Summary
- Overview : Techniques that improve the performance of large language models
- RAG (Retrieval Augmented Generation)
- Improved factual accuracy: The model can refer to real documents rather than relying solely on its pretraining.
- Smaller models can perform better: Because the knowledge can be retrieved, the model doesn’t need to memorize everything.
- Domain adaptation: You can add specialized knowledge (e.g., company manuals, legal docs) without retraining the LLM.
- Reduced hallucinations: More grounded responses since they’re based on actual sources.

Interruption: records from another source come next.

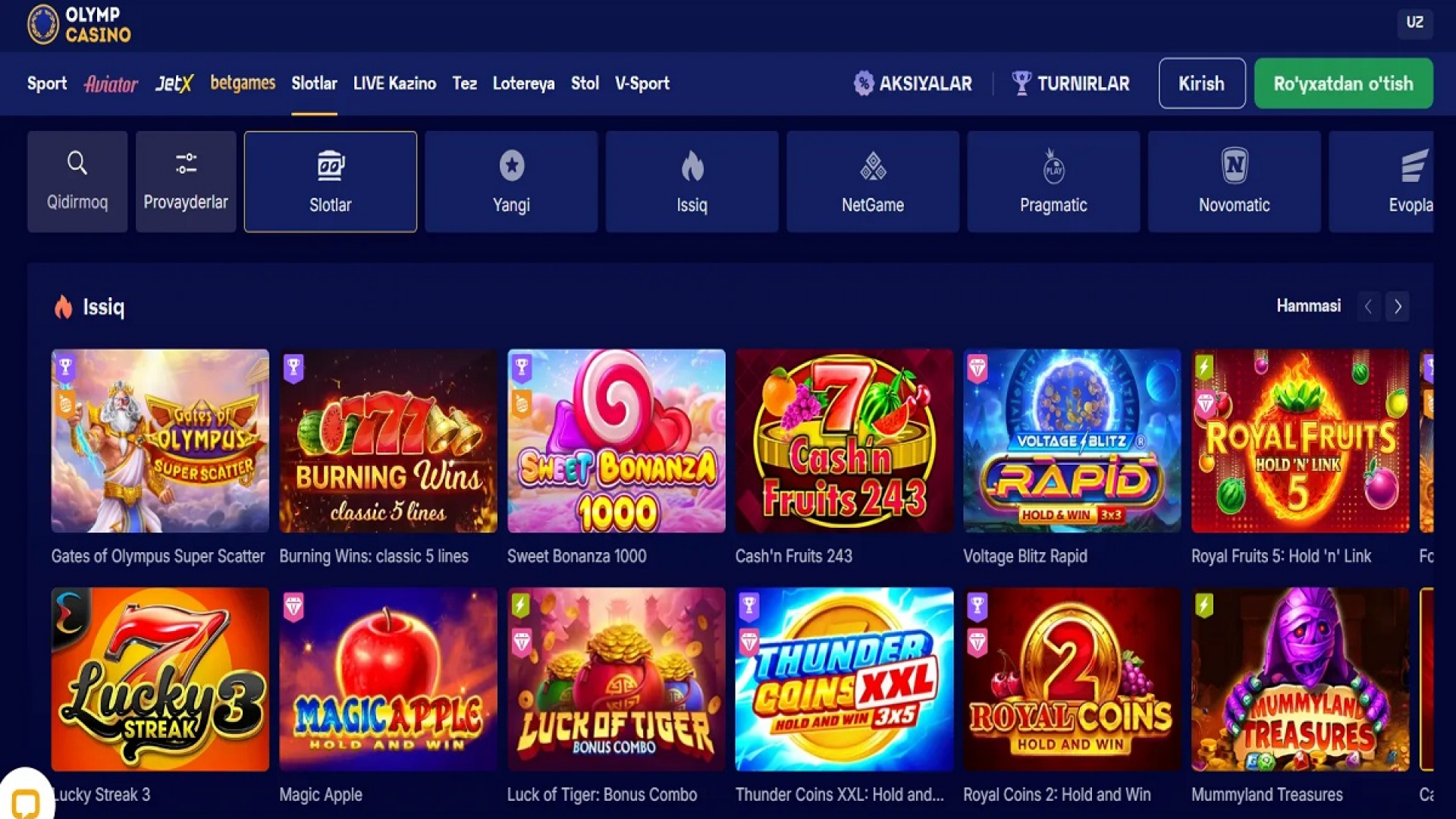Image resolution: width=1456 pixels, height=819 pixels.
Task: Show previous Issiq games with left arrow
Action: (1368, 306)
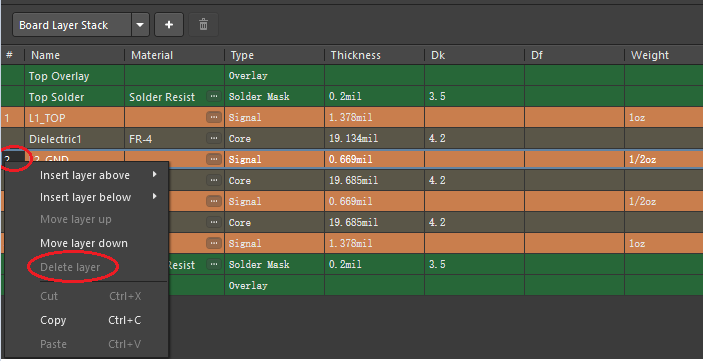Click the Name column header
Viewport: 703px width, 361px height.
[x=45, y=55]
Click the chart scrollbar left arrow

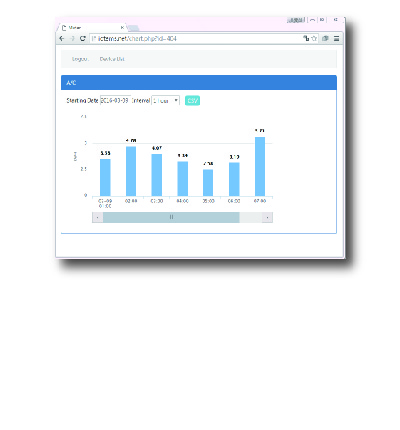(x=97, y=217)
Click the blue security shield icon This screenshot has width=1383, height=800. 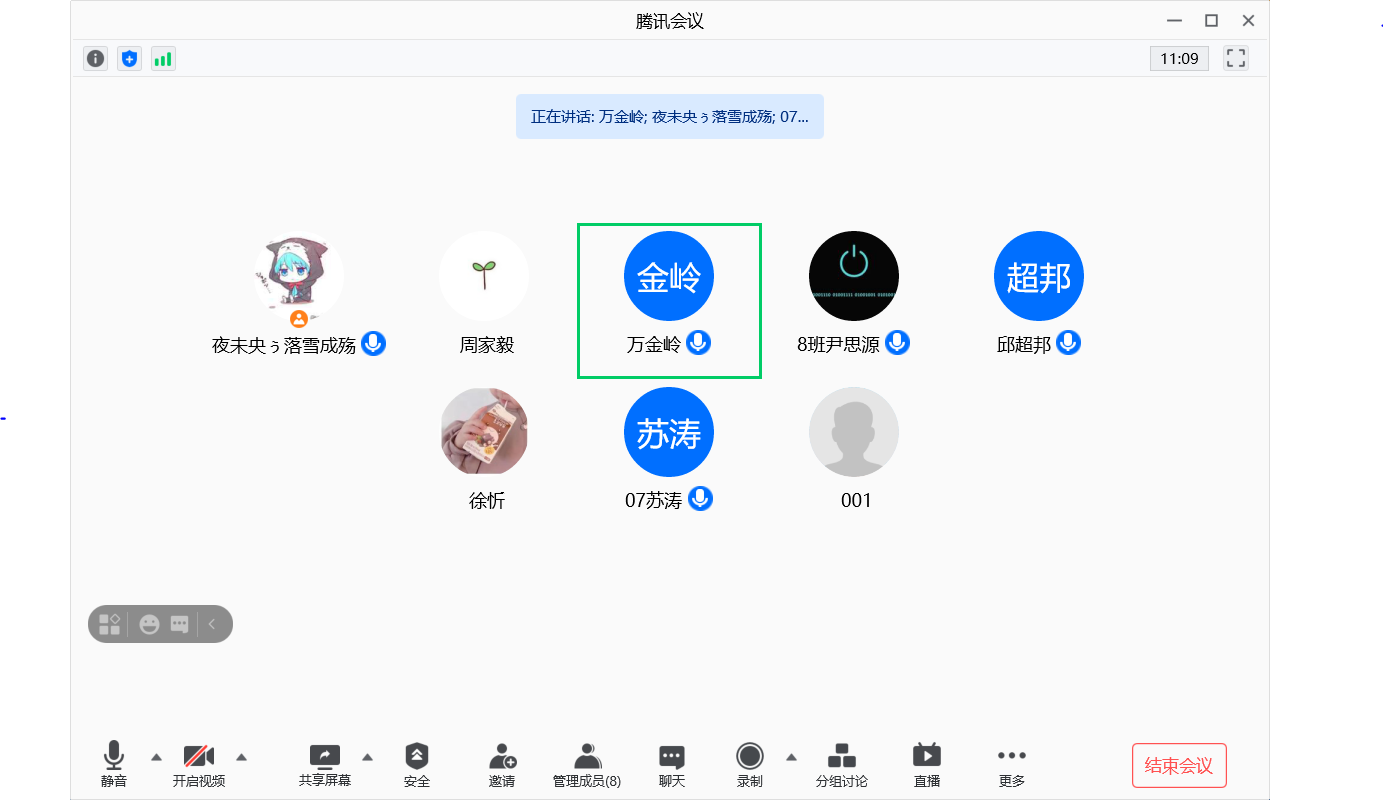tap(129, 59)
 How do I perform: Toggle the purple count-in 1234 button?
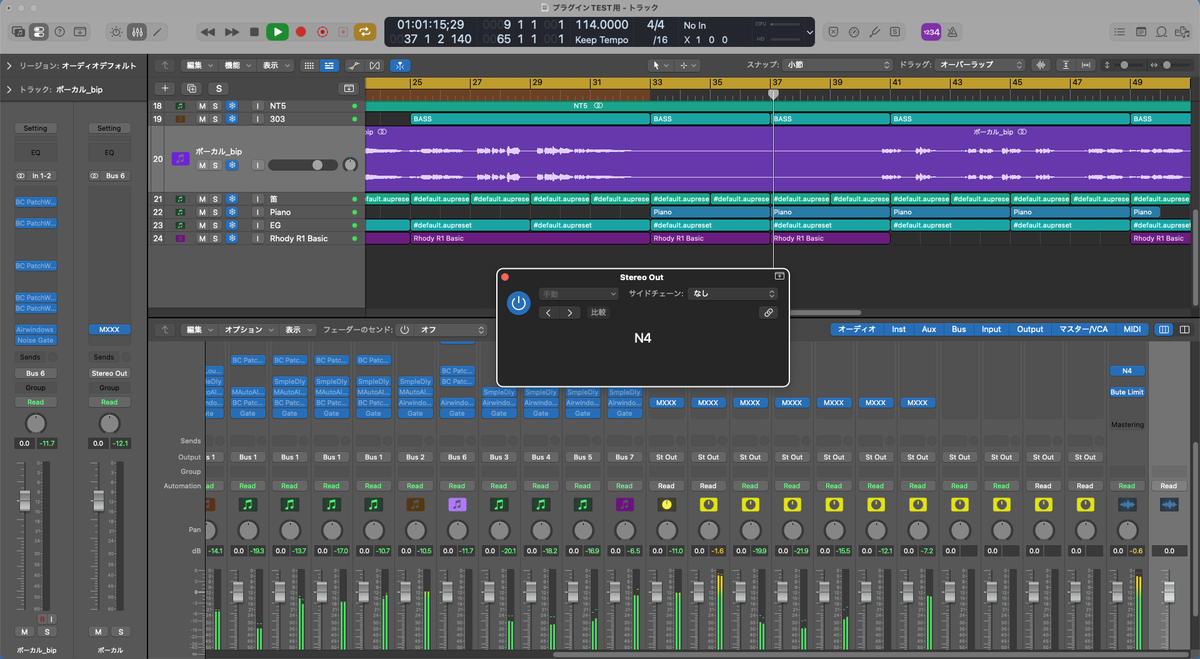point(930,32)
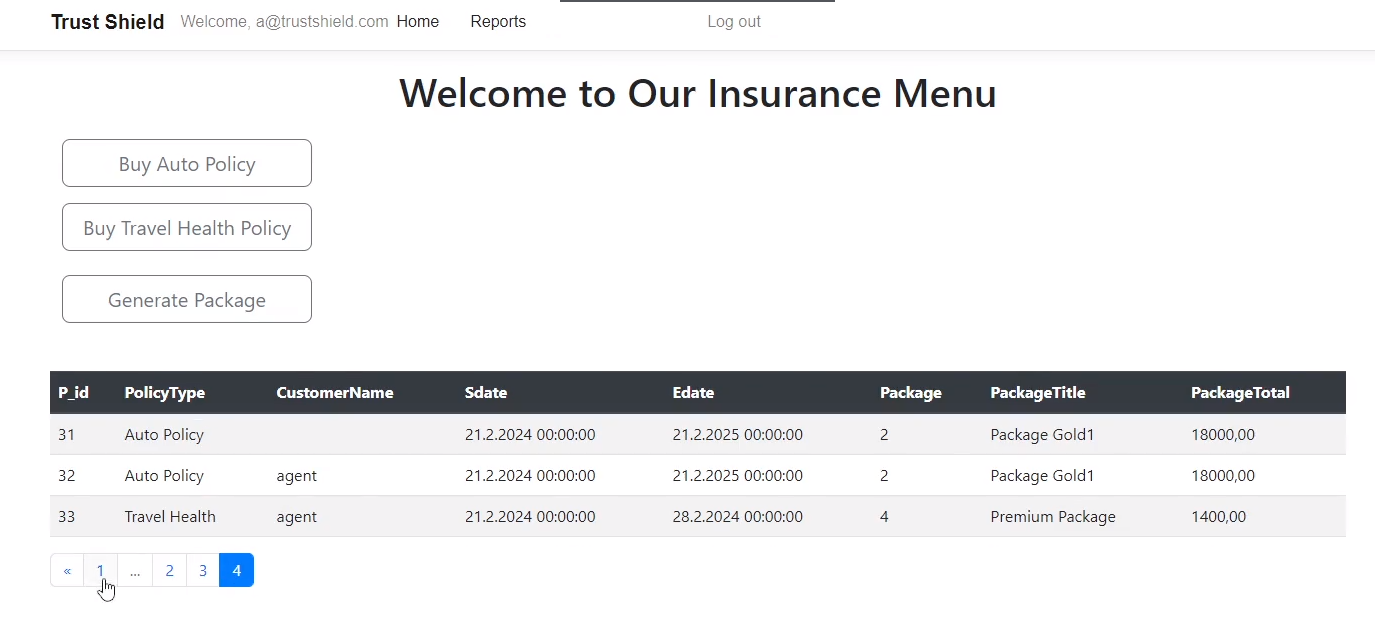Go to pagination page 3
This screenshot has width=1375, height=622.
point(203,570)
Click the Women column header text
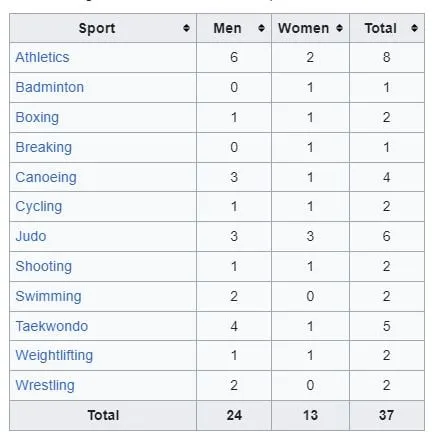 [304, 28]
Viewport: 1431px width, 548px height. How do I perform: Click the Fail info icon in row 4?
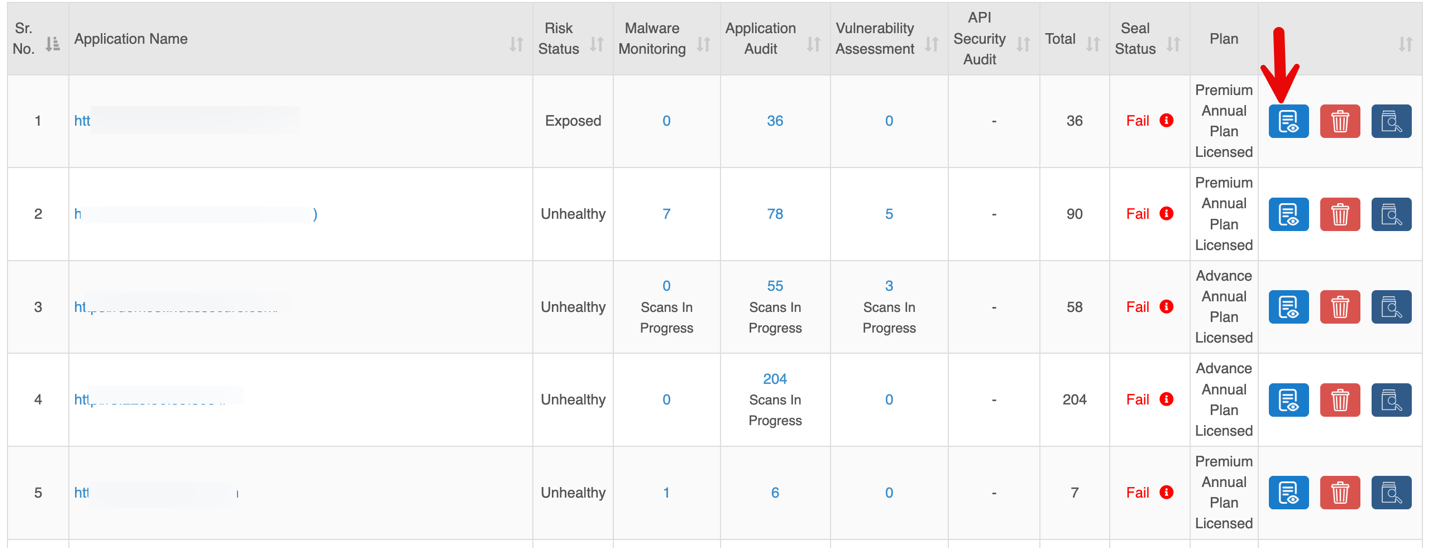[x=1166, y=400]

- RAG (Retrieval Augmented Generation)
1. Retrieval-Augmented Generation for Knowledge-Intensive NLP Tasks (2020)
- Summary : RAG literally (1) retrieves the top-k documents for a given query, (2) augments the latent vector by concatenating the original input x with the retrieved passage z, and (3) generates the final output.
- Abstract
- Background. LLMs have been shown to store factual knowledge in their parameters, and achieve SOTA results when fine-tuned on down-stream NLP tasks.
- Problem Def. However, their ability to access and precisely manipulate knowledge is still limited, and hence on knowledge-intensive tasks, their performance lags behind task-specific architectures.
- Contrib. We explore a general-purpose fine-tuning recipe for RAG ? models which combine pre-trained parametric and non-parametric memory for language generation.
- Method : We explore RAG models, which use the input sequence $x$ to retrieve text documents $z$ and use them as additional context when generating the target sequence $y$.
- Retrieval (DPR) : returns top-K distributions over text passages given a query $x$
- To train the retriever and generator end-to-end, we treat the retrieved document as a latent variable.
- Generator $p_\theta(y_i | x, z, y_{1:i-1})$ : generates a current token based on a context of the previous tokens $y_{1:i-1}$ , the original input $x$ and a retrived passage $z$
- could be modelled using any encoder-decoder.
- To combine the input $x$ with the retrieved content $z$ when generating from BART, we simply concatenate them.
- Retrieval (DPR) : returns top-K distributions over text passages given a query $x$
RAG overview
2. RAPTOR: Recursive Abstractive Processing for Tree Organized Retrieval
- Abstract
- background. Retrieval-augmented language models can better adapt to changes in world state incorporate long-tail knowledge.
- Problem Def. However, most existing methods retrieve only short contiguous chunks from a retrieval corpus, limiting holistic undestanding of the overall document context.
- Contrib. We introduce the novel approach of recursively embedding, clustering, and summarizing chunks of text, constructing a tree with differing levels of summarization from the bottom up
- Method : design an indexing and retrieval system that uses a tree structure - RAPTOR
- Indexing : Recursive Abstractive Processing (Embedding, Clustering and Summarization)
- Preparation : Segmenting the retrieval corpus into short, contiguous texts of length 100, similar to traditional retrieval augmentation techniques.
- Embedding : These texts are then embedded using SBERT,
- Clustering : clusters chunks of text, organizaing text segments into cohesice groups.
- Summarization : generates text summaries of those clusters with GPT3.5, and then repeats, generating a tree from the bottom up.
- Retrieval (Querying) : Collapsed tree method, offering unique ways of traversing the multi-layered RAPTOR tree to retrieve relevant information
- First, collapse the entire RAPTOR tree into a single layer.
- Next, calculate the cosine similarity between the query embedding and the embeddings of all nodes present in the collapsed set.
- Pick the top-k nodes that have the highest cosine similarity scores with the query.
- Finally, add retrieved context with query and put it into LLM
- Indexing : Recursive Abstractive Processing (Embedding, Clustering and Summarization)
RAPTOR overview